Essential to human wellbeing is the feeling of belonging — of being understood. Across the globe, we’re seeing workers who feel unheard resorting to resignation and strikes. To help supply chain workers feel connected and engaged, companies should encourage industry collaboration and consider engaging on online platforms, such as community pages or message boards. Not only are these forums a way to bring people together, but they can also be used at a higher level to gain on-the-ground perspectives and best practices from industry peers.
Here at FourKites, for instance, we have created an online customer community, where we’re actively engaging with our users, listening to them so that we can best understand their biggest pain points; giving them the opportunity to weigh in on our product roadmap (over the last 12 months, our community members have submitted over 434 product ideas submitted, 30% of which were delivered, with 20% more coming this quarter); and most importantly, enabling them to interact with each other to share best practices, collaborate and connect.
A surefire way to take pressure off our workers is through smarter technology. Supply chain automation can clear away some of the tedious, heavy tasks required of our logistics workforce. For example, a worker may need to make a dozen extra phone calls or emails to track a late load — all of which can and should be automated. We can also employ technology to recognize and eliminate supply chain inefficiencies, including warehouse capacity and labor. All of this equates to shorter days and less stress for the people behind the processes.
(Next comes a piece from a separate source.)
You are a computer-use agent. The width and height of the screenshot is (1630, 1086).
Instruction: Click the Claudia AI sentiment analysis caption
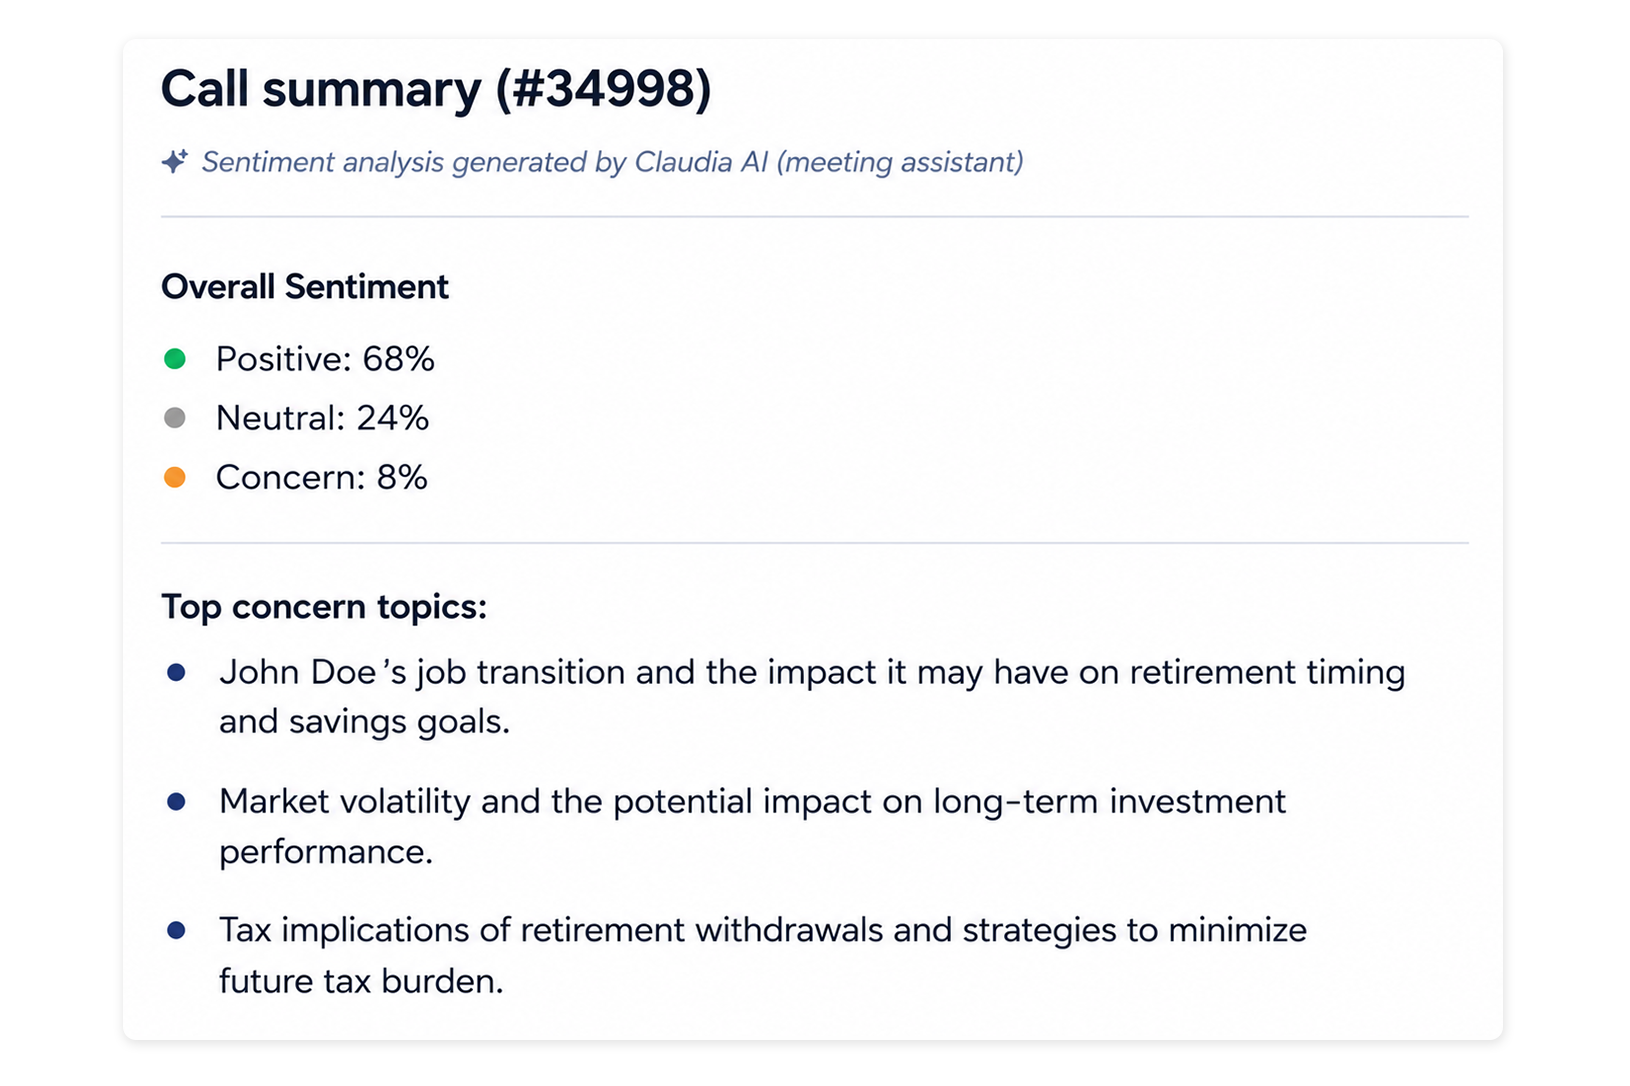coord(612,162)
Get creative with giving thanks. Create fun videos recognizing the top performers in your supply chain, regardless of whether they are employees, suppliers, customers or contractors. The ecosystem needed to maintain a highly performing supply chain needs to be recognized through awards, public recognition, swag or financial incentives. With employee turnover hitting new highs, we must do everything we can to encourage team bonding and pride across our organizations and our supply chains.
Helping people feel seen isn’t rocket science. It’s as easy as letting truck drivers use the facilities when they do a drop. It’s offering coupons for meals and drinks in town. It’s providing coffee and clean accommodations. It’s giving the occasional free perk, or even extra time off. When the people who enter your workspace feel appreciated — when they feel human — they will want to come back.
The pandemic has taught us countless lessons, if we’ve been willing to listen. Chief among these lessons is the value of human life — not just in terms of our mortality, but also in how our lives are lived. As business leaders, we must do everything we can to support the dignity, well-being and health of our employees. After all, no matter how much we innovate and automate, the success and survival of our businesses will always come down to people.